╭─ Data shown

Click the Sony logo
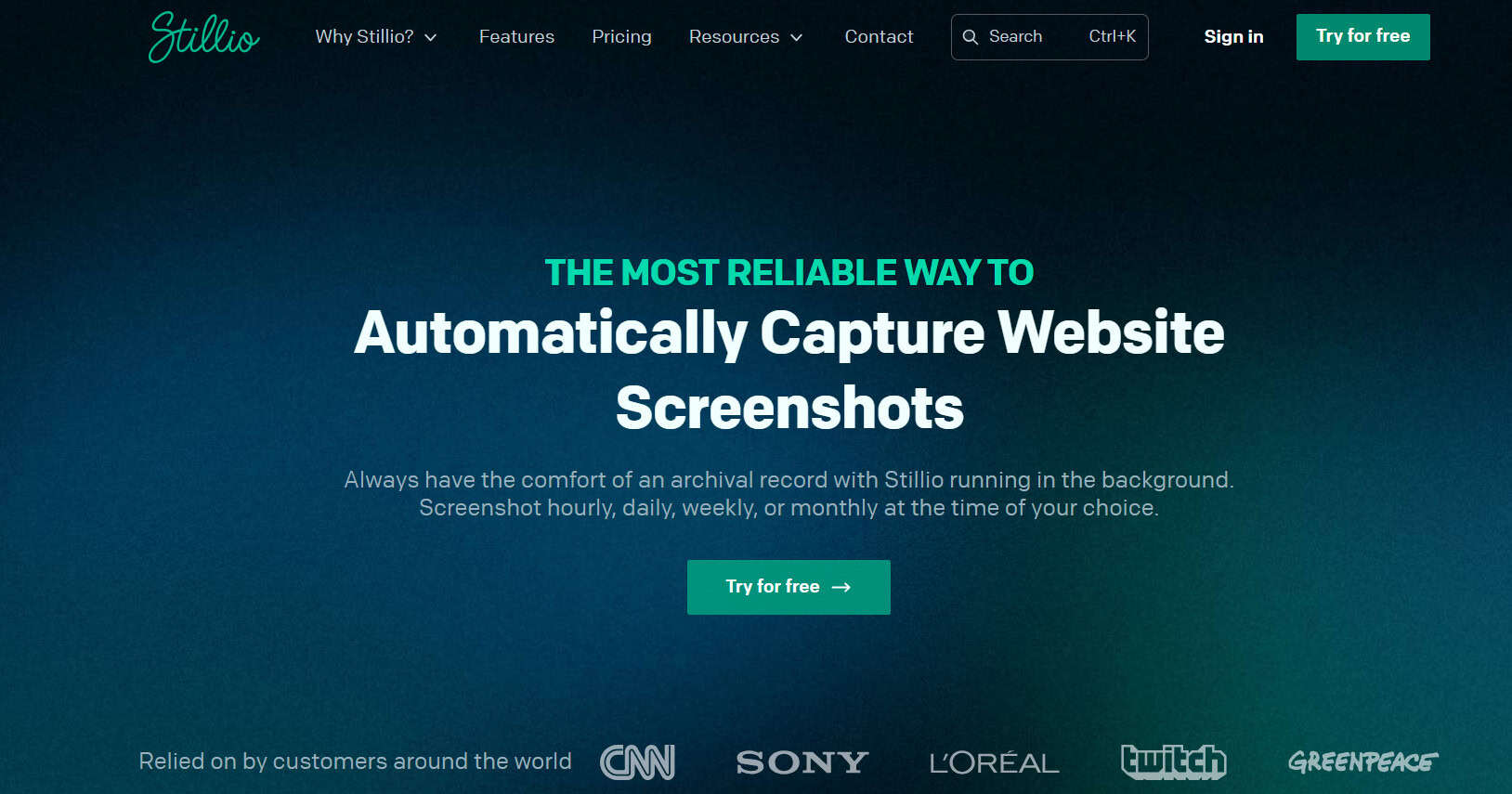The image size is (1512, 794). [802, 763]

╰─
╭─ Data shown

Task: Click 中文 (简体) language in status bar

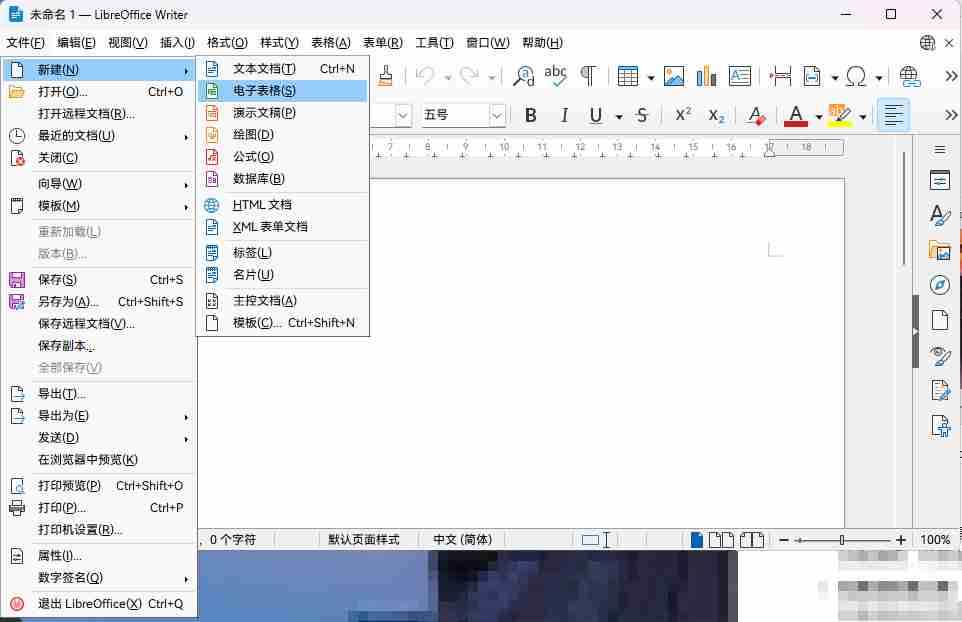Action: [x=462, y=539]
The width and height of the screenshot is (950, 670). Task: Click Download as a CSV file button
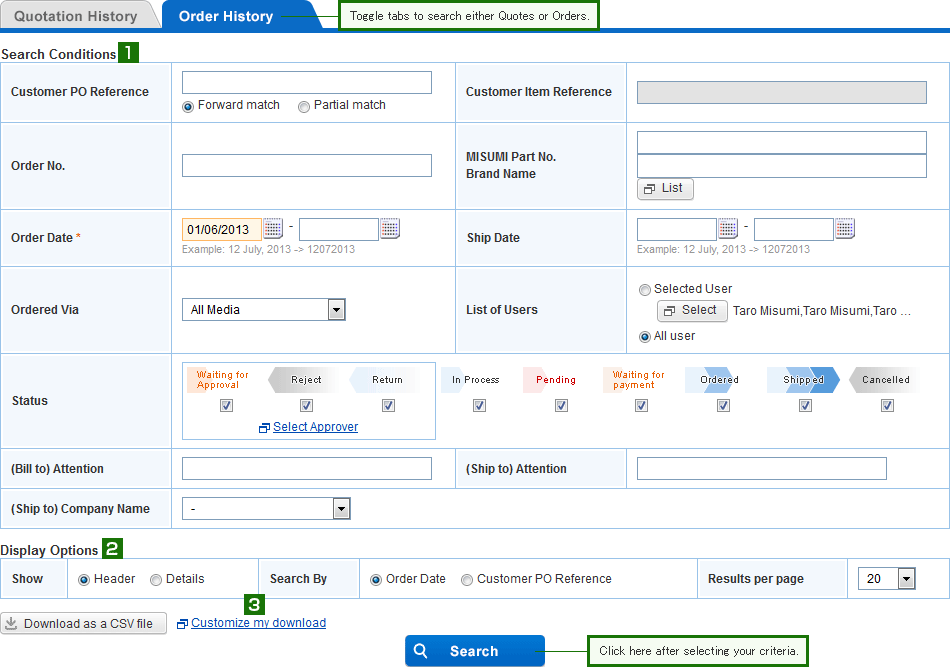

╰─
╭─ Data shown

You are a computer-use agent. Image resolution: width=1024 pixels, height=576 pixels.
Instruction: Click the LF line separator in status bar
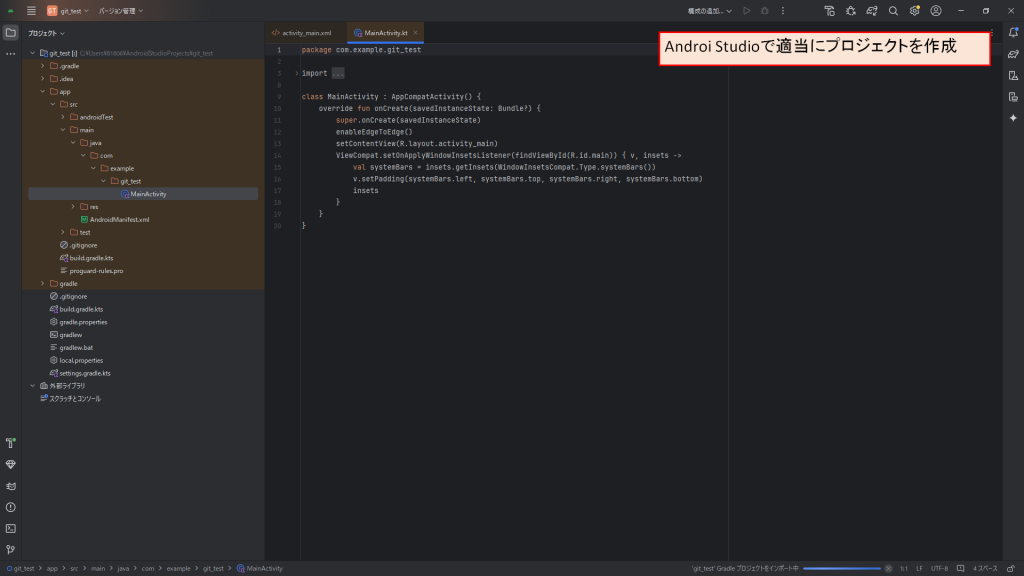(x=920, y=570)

╰─

Activity ->
In the lines above, spot each one that contains the word "height" and copy it.

Exercise solution ->
The width and height of the screenshot is (950, 670). Task: Click Download as a CSV file button
You are a computer-use agent. Image resolution: width=1024 pixels, height=576 pixels.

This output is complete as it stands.